Aspie96 · March 6, 2024, 5:12am

In any case, I understand there may not be a way to have other working groups in time.
I’m not sure having time limits with this was ever a good idea, since getting this wrong could end up rather badly, but it is what it is.

That said, I will reach to, at least, the Mistral people suggesting that they comment on this forum because I think we do need some more feedback from people that develop models which have at least some chance of qualifying as “open source”.

stefano · March 6, 2024, 10:05am

Because I’m considering this an exploratory research. This process was designed after we spent months going around in circles discussing vaguely about licenses, models, datasets, data, privacy, copyright, dependencies… That conversation didn’t lead to much. So we designed this process:

Analyze a sample of “AI systems” to identify precisely the required components
For each component of these systems, check their availability and the conditions for use/distribution (the legal documents)
Generalize the findings and complete a checklist for OSI license committee to evaluate legal documents for AI systems (OSAID “feature complete”)
Get endorsements from major stakeholders (RC1)
Keep refining the OSAID, as it gains support from more stakeholders (v. 1.0)
DONE

We’re finishing stage 1. I wanted to make sure we learned about dependencies from a variety of ML systems. The working hypothesis is that by mixing systems of heterogeneous nature we’d have a better understanding of the challenges of practitioners to use, study, modify and share systems of any kind.

The objective of the working groups was to identify the required components to exercise the 4 freedoms. At that stage the licenses are irrelevant. In fact, if you look at the distribution of votes across the 4 systems analyzed, they all have very similar results. That’s why I’m reluctant to analyze more systems: it’s a lot of work that I don’t think will give teach us anything radically new.

Now we have the list of components and now we can start looking at their licenses. We’re moving into step 2.

Please join the town hall this Friday and we can discuss this in more depth.

Aspie96 · March 7, 2024, 5:44am

Personally I don’t think this actually answers @fontana’s question.

Given the availability of both Mistral (potentially open source) and LLaMA (not even close), why have a working group of LLaMA but not Mistral instead of the other way around?

Even if studying proprietary models is seen as useful, I still find selecting two proprietary LLMs and one open source one to be unbalanced in the wrong direction.

zack · March 7, 2024, 6:58am

About this, it might make sense for step 2 to enlarge the scope of considered example systems, precisely to get a broader idea of the freeness of existing systems. For instance, for code LLMs it might make sense to include Starcoder2/Stack v2, as a “freer” alternative (if you consider all the potential comoponents) to Eleuther and CodeLLama.

stefano · March 7, 2024, 10:01am

to you and @zack : what are you hoping to discover by looking at Mistral that would be so new to radically change the results of the analysis done so far?

why? what’s so radically technically different in the components that make Llama2 and Mistral, Starcoder so different to require more analysis?

zack · March 7, 2024, 1:53pm

Note that I did not suggest having a new working group on StarCoder2 as part of step (1): I agree with you we have nothing new to learn in terms of which components it is made of.

I suggest to look at it as part of step (2), because I believe that in terms of availability it is different from all other “open” LLM for code I am aware of, in particular I believe it is the only one, among those surveyed in part (1) at least, with an “open” training dataset.

zack · March 10, 2024, 12:26pm

Hello all, I have a process question: how will we decide on which side of the “required” bar will the “likely required” / “maybe required” decisions?

Mer · March 11, 2024, 4:47pm

Hi Zack For version 0.0.6 we drew the line after “likely required.” So “maybe required” on down are not required. If you look at the votes in the spreadsheet linked in this post, there’s a pretty big drop-off between data pre-processing code and the data sets and documentation in the “maybe” category, so this felt like a reasonable place to draw the line.

Problem: Reproduce the forum thread word for word, between "Analyze a sample" and "(the legal documents)", inclusive. The entries that follow are not needed.

Entries from a data source:
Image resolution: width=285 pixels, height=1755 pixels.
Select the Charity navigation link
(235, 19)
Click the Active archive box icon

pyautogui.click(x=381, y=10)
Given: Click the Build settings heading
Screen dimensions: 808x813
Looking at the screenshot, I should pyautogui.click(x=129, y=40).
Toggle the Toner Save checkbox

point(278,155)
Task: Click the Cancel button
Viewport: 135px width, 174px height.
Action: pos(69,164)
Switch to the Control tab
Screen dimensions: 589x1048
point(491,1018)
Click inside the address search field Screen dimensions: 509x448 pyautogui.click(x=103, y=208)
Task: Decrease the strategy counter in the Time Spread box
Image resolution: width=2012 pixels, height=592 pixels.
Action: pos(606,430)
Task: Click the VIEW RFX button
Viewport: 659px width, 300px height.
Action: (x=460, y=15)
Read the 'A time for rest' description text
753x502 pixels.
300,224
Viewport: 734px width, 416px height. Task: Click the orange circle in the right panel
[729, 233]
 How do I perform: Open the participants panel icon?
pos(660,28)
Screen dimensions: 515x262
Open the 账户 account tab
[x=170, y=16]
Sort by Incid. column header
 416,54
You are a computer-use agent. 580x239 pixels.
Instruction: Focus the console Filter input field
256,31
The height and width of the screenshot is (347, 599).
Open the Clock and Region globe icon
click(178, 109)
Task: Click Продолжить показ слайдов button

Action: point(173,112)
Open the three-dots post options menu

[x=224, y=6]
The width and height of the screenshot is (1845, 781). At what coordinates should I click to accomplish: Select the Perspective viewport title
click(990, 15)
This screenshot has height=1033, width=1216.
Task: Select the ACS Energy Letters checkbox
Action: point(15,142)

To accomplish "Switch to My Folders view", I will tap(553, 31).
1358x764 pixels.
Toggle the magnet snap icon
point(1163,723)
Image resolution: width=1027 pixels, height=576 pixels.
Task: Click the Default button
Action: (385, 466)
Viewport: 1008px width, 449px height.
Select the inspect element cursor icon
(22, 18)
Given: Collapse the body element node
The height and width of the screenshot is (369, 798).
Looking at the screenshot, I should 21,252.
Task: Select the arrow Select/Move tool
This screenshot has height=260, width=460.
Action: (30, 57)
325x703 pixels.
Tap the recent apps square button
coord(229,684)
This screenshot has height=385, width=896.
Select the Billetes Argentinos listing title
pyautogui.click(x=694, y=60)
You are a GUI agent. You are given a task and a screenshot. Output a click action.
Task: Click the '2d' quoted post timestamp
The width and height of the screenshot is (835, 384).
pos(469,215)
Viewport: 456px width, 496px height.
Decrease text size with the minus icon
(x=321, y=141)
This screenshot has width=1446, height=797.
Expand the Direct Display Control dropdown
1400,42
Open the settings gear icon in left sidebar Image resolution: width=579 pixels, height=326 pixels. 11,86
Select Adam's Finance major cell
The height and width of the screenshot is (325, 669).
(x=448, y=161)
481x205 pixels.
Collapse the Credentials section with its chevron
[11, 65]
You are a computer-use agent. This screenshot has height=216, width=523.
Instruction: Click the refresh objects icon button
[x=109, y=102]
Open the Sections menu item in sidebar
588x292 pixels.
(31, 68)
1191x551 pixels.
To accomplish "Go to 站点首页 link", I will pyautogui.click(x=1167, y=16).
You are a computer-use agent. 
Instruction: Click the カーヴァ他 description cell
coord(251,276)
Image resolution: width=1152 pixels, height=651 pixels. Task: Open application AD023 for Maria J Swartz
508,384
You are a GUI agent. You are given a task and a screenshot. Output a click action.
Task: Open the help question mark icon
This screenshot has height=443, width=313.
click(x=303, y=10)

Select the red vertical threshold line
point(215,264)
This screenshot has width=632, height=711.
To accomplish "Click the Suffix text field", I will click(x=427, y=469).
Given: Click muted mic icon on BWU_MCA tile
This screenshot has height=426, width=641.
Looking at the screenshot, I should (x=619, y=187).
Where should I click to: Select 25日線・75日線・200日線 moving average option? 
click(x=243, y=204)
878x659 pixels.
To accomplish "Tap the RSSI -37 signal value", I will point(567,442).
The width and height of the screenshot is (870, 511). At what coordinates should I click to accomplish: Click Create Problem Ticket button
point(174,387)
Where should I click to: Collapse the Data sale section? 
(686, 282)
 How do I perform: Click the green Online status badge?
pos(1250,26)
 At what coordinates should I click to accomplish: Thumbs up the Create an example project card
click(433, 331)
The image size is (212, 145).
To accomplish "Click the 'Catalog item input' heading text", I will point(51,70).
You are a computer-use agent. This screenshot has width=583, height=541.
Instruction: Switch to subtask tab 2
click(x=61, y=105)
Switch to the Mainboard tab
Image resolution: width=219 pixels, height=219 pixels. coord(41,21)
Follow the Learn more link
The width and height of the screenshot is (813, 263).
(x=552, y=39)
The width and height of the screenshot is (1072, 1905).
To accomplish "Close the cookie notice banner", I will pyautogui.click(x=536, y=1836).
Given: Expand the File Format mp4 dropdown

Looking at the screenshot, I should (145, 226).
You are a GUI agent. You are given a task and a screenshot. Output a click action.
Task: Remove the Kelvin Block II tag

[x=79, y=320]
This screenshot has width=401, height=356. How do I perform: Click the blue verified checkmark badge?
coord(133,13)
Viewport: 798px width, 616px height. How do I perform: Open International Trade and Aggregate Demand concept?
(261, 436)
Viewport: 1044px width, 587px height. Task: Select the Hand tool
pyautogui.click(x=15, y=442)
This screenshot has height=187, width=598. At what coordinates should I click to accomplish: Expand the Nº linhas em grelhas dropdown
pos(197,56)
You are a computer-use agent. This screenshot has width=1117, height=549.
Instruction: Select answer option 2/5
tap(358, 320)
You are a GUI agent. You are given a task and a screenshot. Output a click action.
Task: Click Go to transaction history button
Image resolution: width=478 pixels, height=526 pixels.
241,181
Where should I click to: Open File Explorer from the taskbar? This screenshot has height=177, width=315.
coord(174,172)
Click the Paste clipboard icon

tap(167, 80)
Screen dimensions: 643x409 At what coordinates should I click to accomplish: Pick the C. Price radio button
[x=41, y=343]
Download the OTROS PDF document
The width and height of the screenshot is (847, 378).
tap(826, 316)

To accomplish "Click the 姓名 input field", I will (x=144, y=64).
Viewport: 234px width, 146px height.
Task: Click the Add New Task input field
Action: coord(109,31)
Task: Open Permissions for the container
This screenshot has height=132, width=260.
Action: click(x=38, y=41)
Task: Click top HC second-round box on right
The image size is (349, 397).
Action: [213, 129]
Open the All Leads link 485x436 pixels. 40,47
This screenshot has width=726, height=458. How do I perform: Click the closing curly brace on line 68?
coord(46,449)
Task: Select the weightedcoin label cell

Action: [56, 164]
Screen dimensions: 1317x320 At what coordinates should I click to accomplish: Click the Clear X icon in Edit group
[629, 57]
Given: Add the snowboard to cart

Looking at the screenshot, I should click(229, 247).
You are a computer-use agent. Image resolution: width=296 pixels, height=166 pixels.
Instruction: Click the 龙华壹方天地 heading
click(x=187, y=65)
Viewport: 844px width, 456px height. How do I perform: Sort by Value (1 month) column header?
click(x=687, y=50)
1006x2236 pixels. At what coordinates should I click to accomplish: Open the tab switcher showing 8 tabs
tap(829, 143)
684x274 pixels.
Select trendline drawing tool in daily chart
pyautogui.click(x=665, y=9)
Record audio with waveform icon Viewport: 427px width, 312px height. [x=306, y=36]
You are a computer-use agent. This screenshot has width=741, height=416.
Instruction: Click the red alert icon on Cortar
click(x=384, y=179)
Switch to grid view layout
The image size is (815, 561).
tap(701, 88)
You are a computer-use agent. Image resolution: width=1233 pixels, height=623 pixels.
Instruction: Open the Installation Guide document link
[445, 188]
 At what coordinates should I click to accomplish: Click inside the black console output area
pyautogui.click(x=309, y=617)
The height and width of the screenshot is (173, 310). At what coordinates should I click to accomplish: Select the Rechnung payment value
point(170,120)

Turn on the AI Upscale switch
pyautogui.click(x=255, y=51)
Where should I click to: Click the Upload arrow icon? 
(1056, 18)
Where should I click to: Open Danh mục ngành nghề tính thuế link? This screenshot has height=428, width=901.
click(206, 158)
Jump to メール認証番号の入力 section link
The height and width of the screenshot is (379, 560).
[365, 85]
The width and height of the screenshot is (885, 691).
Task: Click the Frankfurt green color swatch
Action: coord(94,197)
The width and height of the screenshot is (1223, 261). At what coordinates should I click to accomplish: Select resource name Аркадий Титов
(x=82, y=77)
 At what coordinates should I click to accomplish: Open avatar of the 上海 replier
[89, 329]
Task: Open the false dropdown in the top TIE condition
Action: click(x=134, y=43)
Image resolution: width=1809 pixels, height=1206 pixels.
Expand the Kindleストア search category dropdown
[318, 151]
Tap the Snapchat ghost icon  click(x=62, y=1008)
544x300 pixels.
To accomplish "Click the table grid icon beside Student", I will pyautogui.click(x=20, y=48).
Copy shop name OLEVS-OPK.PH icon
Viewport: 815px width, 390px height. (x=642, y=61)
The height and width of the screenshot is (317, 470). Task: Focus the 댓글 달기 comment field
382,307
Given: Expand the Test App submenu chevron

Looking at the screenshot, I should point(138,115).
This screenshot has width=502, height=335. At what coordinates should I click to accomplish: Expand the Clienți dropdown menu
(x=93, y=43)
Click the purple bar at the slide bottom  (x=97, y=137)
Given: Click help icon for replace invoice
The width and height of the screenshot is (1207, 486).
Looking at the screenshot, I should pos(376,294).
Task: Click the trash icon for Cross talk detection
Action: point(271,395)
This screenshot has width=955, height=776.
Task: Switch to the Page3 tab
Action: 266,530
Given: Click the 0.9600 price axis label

Result:
Analyze a sample of “AI systems” to identify precisely the required components
For each component of these systems, check their availability and the conditions for use/distribution (the legal documents)